--- START ---

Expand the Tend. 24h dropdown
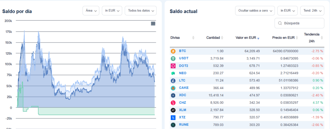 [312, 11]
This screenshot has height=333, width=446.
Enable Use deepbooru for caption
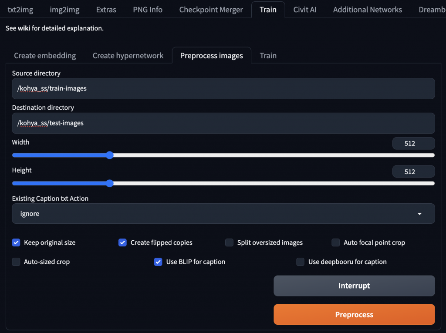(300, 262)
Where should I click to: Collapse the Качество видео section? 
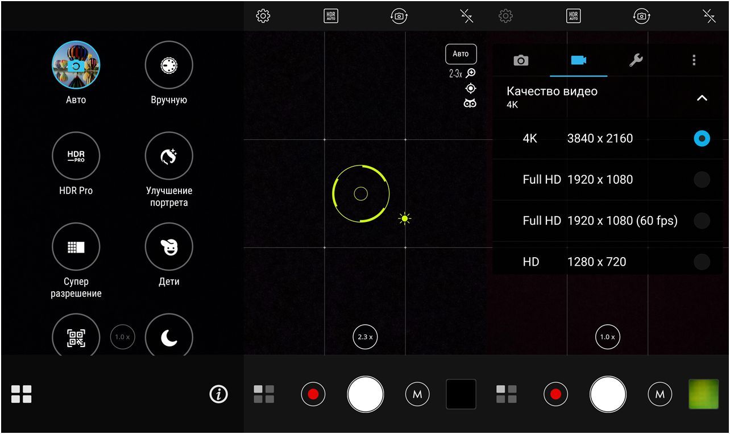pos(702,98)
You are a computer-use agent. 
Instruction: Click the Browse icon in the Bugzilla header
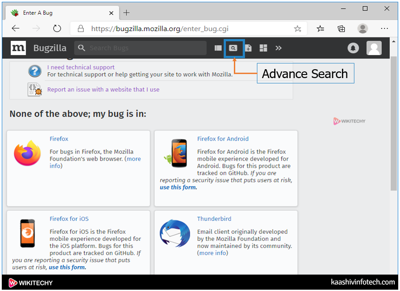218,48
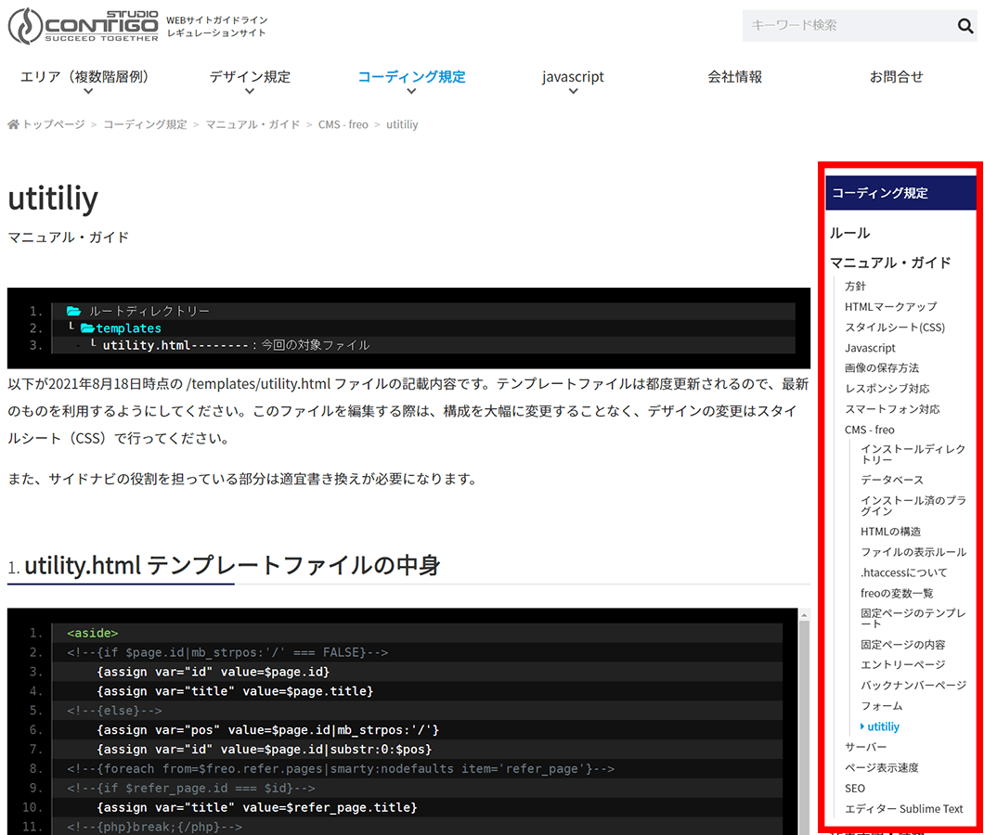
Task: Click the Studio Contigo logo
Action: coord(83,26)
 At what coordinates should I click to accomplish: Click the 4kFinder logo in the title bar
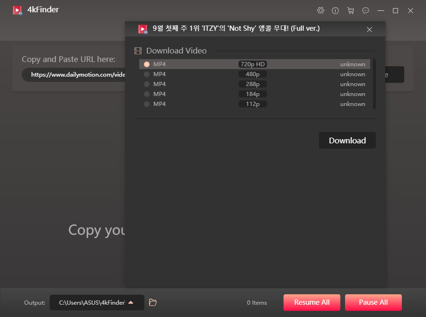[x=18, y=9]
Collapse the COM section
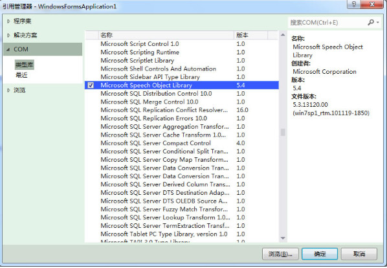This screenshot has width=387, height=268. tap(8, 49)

--- END ---

▸ **WHAT YOU NEED TO DO**: Omit the pictures and repeat the rest of the listing verbatim.

▸ **OUTPUT OF THE EXERCISE**:
Expand the Tend. 24h dropdown
 [312, 11]
This screenshot has height=333, width=446.
Enable Use deepbooru for caption
(300, 262)
Where should I click to: Collapse the Качество видео section? 
pos(702,98)
You are a computer-use agent. 
Instruction: Click the Browse icon in the Bugzilla header
218,48
Task: Click the Studio Contigo logo
Action: coord(83,26)
 At what coordinates should I click to accomplish: Click the 4kFinder logo in the title bar
[x=18, y=9]
Collapse the COM section
This screenshot has width=387, height=268. tap(8, 49)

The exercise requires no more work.